Gerçek olan; kaygılar, alışkanlıklar ve sıradan olan her şey. Umut ise henüz gerçekleşmemiş bir beklenti. O zaman karşımızda farketmemiz gereken iki durum var. Biri gerçek, diğeri düşüncenin ürünü olan beklenti. Biri gerçek, diğeri realite. O zaman düşünce uzantısı olana realite diyebilir miyiz? Gerçek olan; bizi aldatmayan, düş kırıklığına uğratmayan, kandırmayan değil midir?

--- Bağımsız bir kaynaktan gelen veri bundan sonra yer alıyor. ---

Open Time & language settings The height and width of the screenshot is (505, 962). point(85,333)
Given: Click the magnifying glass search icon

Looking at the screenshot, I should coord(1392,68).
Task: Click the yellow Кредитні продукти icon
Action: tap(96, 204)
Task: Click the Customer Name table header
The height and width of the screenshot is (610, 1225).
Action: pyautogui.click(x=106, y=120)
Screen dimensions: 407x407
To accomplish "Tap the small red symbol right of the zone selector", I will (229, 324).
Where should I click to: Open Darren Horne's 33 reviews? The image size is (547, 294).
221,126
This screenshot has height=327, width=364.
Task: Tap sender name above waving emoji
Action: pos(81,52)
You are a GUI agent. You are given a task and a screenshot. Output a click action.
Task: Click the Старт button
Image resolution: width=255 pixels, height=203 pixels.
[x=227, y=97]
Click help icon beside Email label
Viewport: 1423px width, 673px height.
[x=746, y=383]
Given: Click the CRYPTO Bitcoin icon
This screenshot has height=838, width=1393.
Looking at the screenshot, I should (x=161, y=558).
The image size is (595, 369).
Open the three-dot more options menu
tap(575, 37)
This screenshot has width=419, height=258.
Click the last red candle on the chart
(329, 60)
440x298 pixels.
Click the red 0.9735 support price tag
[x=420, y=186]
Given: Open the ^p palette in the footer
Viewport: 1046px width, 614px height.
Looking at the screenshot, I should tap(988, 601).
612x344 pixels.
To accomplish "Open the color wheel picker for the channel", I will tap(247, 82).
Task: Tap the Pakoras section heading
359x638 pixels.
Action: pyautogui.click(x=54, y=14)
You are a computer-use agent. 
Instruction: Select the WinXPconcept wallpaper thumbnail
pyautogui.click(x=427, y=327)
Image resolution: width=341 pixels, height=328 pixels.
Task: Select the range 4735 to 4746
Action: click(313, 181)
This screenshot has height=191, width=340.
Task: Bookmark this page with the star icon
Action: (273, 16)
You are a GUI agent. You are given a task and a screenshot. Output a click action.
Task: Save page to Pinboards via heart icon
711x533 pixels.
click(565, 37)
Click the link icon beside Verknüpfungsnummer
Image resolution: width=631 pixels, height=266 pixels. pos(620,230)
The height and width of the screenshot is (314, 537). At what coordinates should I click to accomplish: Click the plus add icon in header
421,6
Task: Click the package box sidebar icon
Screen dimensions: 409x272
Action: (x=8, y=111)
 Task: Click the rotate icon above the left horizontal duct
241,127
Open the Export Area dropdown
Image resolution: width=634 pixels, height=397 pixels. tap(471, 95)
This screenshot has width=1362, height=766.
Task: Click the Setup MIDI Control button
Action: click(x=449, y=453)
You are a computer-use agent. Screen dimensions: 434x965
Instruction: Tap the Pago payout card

Sevgi umut etmez, gerçektir. Yaşamayı seven; tüm insanlığı, tabiatı, diğer canlıları karşılıksız sever. Güneşin doğuşu, batışının olağanüstü güzelliği umut değil gerçektir. Yeni doğmuş bir bebek kadar, yaşlı birinin hikayesi de yaşamın güzelliğini yansıtır. Yeni ve eski ayrımı düşünce ürünü olarak realitedir, gerçek değildir. Gerçek ikilemler içinde yer almaz. Sevgi ikilem midir? Ya seversin ya da sevmezsin. Sevgi iki bölünmüş arasında yer almaz.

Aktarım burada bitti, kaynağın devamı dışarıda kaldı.